ACTION ITEM: The reply should hold every line of the data, unchanged and complete.

DATASET RECORDS:
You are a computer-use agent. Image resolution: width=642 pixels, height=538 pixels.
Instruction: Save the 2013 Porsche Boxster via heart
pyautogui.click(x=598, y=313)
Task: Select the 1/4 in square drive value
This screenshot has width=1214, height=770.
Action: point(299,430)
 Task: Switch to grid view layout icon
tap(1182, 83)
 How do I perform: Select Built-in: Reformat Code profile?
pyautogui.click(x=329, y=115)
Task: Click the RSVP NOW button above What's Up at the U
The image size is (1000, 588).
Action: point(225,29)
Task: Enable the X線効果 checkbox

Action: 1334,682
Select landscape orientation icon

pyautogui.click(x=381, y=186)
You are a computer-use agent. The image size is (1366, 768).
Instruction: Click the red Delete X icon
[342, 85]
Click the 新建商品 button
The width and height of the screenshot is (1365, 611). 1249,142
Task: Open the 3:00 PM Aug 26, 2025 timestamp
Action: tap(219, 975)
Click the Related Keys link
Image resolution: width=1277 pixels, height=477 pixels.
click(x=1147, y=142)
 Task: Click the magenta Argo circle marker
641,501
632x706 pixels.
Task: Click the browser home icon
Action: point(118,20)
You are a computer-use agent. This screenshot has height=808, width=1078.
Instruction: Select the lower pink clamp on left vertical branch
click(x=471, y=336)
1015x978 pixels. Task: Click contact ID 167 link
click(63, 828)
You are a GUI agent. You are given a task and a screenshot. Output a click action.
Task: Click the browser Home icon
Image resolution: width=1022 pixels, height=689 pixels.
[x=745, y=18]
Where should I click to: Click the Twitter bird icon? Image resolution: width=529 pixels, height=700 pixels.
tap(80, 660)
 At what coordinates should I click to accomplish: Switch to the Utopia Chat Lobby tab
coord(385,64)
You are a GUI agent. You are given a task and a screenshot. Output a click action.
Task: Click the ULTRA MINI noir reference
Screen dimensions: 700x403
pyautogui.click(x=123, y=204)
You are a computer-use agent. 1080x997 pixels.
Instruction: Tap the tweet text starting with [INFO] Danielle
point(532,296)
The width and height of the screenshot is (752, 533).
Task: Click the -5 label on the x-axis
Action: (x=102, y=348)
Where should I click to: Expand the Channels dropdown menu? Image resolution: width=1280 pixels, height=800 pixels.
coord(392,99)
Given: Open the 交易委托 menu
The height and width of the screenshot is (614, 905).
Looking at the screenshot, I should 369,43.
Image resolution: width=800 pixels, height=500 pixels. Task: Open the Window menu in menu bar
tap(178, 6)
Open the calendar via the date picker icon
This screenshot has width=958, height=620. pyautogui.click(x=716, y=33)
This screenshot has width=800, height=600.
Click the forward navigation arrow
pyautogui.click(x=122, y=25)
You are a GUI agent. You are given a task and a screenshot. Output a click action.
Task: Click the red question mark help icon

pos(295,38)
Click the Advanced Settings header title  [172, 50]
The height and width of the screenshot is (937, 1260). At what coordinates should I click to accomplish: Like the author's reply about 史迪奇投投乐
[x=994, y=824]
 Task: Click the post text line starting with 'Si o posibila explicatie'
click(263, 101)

OUTPUT:
You are a computer-use agent. Image resolution: width=642 pixels, height=538 pixels.
Instruction: Save the 2013 Porsche Boxster via heart
pyautogui.click(x=598, y=313)
Task: Select the 1/4 in square drive value
This screenshot has width=1214, height=770.
Action: point(299,430)
 Task: Switch to grid view layout icon
tap(1182, 83)
 How do I perform: Select Built-in: Reformat Code profile?
pyautogui.click(x=329, y=115)
Task: Click the RSVP NOW button above What's Up at the U
The image size is (1000, 588).
Action: point(225,29)
Task: Enable the X線効果 checkbox

Action: 1334,682
Select landscape orientation icon

pyautogui.click(x=381, y=186)
You are a computer-use agent. The image size is (1366, 768).
Instruction: Click the red Delete X icon
[342, 85]
Click the 新建商品 button
The width and height of the screenshot is (1365, 611). 1249,142
Task: Open the 3:00 PM Aug 26, 2025 timestamp
Action: tap(219, 975)
Click the Related Keys link
Image resolution: width=1277 pixels, height=477 pixels.
click(x=1147, y=142)
 Task: Click the magenta Argo circle marker
641,501
632x706 pixels.
Task: Click the browser home icon
Action: point(118,20)
You are a computer-use agent. This screenshot has height=808, width=1078.
Instruction: Select the lower pink clamp on left vertical branch
click(x=471, y=336)
1015x978 pixels. Task: Click contact ID 167 link
click(63, 828)
You are a GUI agent. You are given a task and a screenshot. Output a click action.
Task: Click the browser Home icon
Image resolution: width=1022 pixels, height=689 pixels.
[x=745, y=18]
Where should I click to: Click the Twitter bird icon? Image resolution: width=529 pixels, height=700 pixels.
tap(80, 660)
 At what coordinates should I click to accomplish: Switch to the Utopia Chat Lobby tab
coord(385,64)
You are a GUI agent. You are given a task and a screenshot. Output a click action.
Task: Click the ULTRA MINI noir reference
Screen dimensions: 700x403
pyautogui.click(x=123, y=204)
You are a computer-use agent. 1080x997 pixels.
Instruction: Tap the tweet text starting with [INFO] Danielle
point(532,296)
The width and height of the screenshot is (752, 533).
Task: Click the -5 label on the x-axis
Action: (x=102, y=348)
Where should I click to: Expand the Channels dropdown menu? Image resolution: width=1280 pixels, height=800 pixels.
coord(392,99)
Given: Open the 交易委托 menu
The height and width of the screenshot is (614, 905).
Looking at the screenshot, I should 369,43.
Image resolution: width=800 pixels, height=500 pixels. Task: Open the Window menu in menu bar
tap(178, 6)
Open the calendar via the date picker icon
This screenshot has width=958, height=620. pyautogui.click(x=716, y=33)
This screenshot has width=800, height=600.
Click the forward navigation arrow
pyautogui.click(x=122, y=25)
You are a GUI agent. You are given a task and a screenshot. Output a click action.
Task: Click the red question mark help icon

pos(295,38)
Click the Advanced Settings header title  [172, 50]
The height and width of the screenshot is (937, 1260). At what coordinates should I click to accomplish: Like the author's reply about 史迪奇投投乐
[x=994, y=824]
 Task: Click the post text line starting with 'Si o posibila explicatie'
click(263, 101)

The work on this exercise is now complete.